Health Affairs. 2004;23(6) 

In This Article

Prologue

Health insurance will be either revitalized by the private sector or disciplined by the public sector, because current trends cannot be sustained.

Competition drives innovation and efficiency in the larger economy, and for decades the United States has sought to use competition to motivate improvements in the health care system's performance. But competition requires competitors. The emergence of managed care in the 1980s was accompanied by the creation of hundreds of health insurance plans -- mostly health maintenance organizations (HMOs) -- which forced the incumbent indemnity insurers to reduce their costs or lose their customers. The subsequent senescence of managed care has been accompanied by an equally remarkable shrinkage in the number of competing health plans, as small firms sold out to their larger rivals and as even some of the industry's biggest names disappeared in a wave of mergers and acquisitions.
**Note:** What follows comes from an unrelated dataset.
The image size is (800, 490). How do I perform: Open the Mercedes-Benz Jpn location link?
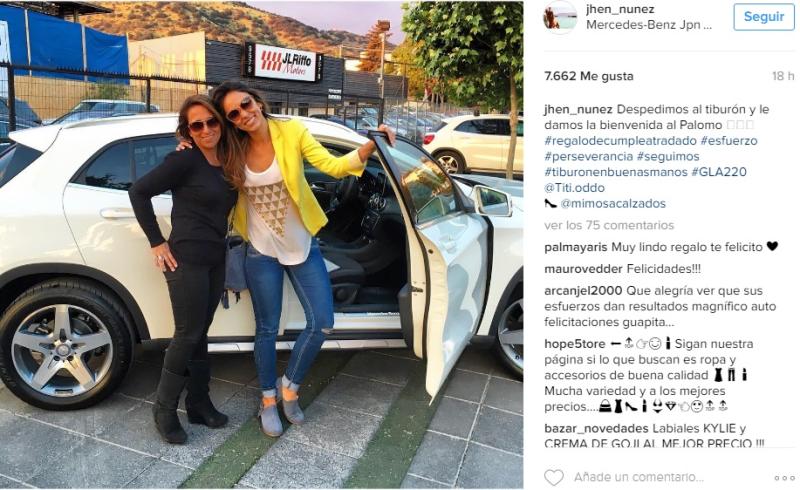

In the past year, for example, UnitedHealthcare has acquired Oxford Health Plans, and Anthem has announced the acquisition of WellPoint, creating megaplans with twenty-two million and twenty-eight million enrollees, respectively.

In this paper James Robinson presents new data on the consolidation of the insurance industry in fifty states and jurisdictions, highlighting the dominance of a few firms in each market. Robinson documents the dramatic increases in premiums and profits enjoyed by the leading firms during the past four years but notes the change in pricing dynamics that may dampen Wall Street's enthusiasm. Competition without competitors will not deliver the desired incentives for health care improvement, and Robinson argues that the industry must undergo rejuvenation through new firms and products or face increased regulatory oversight from a disenchanted public sector.

Robinson's paper is accompanied by Perspectives by David Hyman and William Kovacic (representing the U.S. Federal Trade Commission); William Kopit (Ep-stein, Becker, and Green); and Arnold Milstein (Pacific Business Group on Health).